MD-Logic overnight type 1 diabetes control in home settings: A multicentre, multinational, single blind randomized trial

Aims: To evaluate the safety, efficacy and need for remote monitoring of the MD-Logic closed-loop system during short-term overnight use at home. Methods: Seventy-five patients (38 male; aged 10-54 years; average A1c, 7.8% ± 0.7%, 61.8 ± 7.2 mmol/mol) were enrolled from 3 clinical sites. Patients were randomly assigned to participate in 2 overnight crossover periods, each including 4 consecutive nights, 1 under closed-loop control and 1 under sensor-augmented pump (SAP) therapy in the patient's home. Both study arms were supervised using a remote-monitoring system in a blinded manner. Primary endpoints were time spent with glucose levels below 70 mg/dL and percentage of nights in which mean overnight glucose levels were within 90 to 140 mg/dL. Results: The median [interquartile range] percentage of time spent in hypoglycaemia was significantly lower on nights when MD-Logic was used, compared to SAP therapy (2.07 [0, 4.78] and 2.6 [0, 10.34], respectively; P =.004) and the percentage of individual nights with a mean overnight glucose level in target was significantly greater (75 [42, 75] and 50 [25,75], respectively; P =.008).
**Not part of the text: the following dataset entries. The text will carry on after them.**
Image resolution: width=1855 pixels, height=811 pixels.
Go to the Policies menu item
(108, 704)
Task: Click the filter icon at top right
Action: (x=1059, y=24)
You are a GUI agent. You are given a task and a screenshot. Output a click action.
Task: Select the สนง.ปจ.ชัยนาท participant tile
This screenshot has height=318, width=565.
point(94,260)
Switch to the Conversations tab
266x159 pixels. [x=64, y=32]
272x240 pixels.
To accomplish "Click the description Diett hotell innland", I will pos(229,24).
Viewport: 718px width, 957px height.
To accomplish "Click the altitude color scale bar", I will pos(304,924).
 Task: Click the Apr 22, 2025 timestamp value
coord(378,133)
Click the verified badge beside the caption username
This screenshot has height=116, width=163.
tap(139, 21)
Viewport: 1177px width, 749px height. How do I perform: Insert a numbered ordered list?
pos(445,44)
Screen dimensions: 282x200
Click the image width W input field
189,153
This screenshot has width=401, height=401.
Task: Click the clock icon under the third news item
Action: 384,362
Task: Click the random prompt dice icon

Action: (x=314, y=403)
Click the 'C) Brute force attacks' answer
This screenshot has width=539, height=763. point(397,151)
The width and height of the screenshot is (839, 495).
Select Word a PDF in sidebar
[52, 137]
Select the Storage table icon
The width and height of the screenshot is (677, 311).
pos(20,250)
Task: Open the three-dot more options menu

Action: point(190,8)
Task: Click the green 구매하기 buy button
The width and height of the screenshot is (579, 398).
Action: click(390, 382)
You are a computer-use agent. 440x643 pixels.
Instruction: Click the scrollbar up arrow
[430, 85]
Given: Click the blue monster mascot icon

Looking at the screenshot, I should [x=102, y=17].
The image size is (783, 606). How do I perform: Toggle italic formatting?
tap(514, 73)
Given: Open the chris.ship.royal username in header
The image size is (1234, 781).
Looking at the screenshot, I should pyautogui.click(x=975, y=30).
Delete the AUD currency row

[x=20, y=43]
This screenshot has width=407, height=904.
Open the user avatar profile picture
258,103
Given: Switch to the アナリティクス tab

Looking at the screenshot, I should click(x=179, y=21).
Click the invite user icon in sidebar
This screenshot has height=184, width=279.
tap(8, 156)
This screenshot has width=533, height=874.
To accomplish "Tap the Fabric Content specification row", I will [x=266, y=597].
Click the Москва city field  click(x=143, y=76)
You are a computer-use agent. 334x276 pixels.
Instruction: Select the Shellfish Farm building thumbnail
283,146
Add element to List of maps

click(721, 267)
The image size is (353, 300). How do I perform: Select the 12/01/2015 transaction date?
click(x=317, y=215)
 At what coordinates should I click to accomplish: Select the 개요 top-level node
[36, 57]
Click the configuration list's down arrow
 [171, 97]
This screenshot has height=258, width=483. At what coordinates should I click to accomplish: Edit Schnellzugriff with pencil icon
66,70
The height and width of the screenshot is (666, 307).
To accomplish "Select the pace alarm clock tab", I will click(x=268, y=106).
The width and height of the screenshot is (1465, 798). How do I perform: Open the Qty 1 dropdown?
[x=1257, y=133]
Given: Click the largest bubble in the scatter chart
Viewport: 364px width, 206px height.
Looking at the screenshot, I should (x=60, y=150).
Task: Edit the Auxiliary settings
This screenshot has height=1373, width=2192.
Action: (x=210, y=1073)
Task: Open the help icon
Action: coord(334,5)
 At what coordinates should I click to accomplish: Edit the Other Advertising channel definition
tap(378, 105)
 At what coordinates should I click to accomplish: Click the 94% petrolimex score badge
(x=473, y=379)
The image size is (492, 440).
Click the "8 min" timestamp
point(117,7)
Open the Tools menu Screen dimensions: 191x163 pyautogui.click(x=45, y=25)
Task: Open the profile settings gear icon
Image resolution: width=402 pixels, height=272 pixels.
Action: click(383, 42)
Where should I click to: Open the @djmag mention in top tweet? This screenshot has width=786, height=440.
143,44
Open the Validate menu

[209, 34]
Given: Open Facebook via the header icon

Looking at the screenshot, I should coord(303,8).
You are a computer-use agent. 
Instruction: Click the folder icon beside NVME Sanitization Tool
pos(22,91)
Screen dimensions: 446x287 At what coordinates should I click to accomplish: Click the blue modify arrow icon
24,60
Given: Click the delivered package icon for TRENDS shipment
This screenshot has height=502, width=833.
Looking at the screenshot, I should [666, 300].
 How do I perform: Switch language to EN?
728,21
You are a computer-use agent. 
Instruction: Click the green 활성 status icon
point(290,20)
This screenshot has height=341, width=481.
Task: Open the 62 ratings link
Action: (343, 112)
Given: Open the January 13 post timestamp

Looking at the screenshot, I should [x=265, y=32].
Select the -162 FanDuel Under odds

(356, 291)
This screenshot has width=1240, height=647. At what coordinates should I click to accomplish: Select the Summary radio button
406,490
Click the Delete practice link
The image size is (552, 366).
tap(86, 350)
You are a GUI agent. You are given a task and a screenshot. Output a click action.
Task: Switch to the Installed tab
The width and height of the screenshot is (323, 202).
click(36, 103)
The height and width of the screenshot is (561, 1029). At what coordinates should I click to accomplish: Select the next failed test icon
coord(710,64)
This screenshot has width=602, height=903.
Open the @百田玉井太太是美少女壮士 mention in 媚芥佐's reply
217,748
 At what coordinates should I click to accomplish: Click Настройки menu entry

The time spent in target range was increased by a median of 28% (P =.001), with the same amount of insulin (10.69 [7.28, 13.94] and 10.41[6.9, 14.07], respectively; P =.087). The remote monitoring triggered calls for hypoglycaemia at twice the rate during SAP therapy compared to closed-loop control (62 and 29, respectively; P =.002). Conclusions: The MD-Logic system demonstrated a safe and efficient profile during overnight use by children, adolescents and adults with type 1 diabetes and, therefore, provides an effective means of mitigating the risk of nocturnal hypoglycaemia.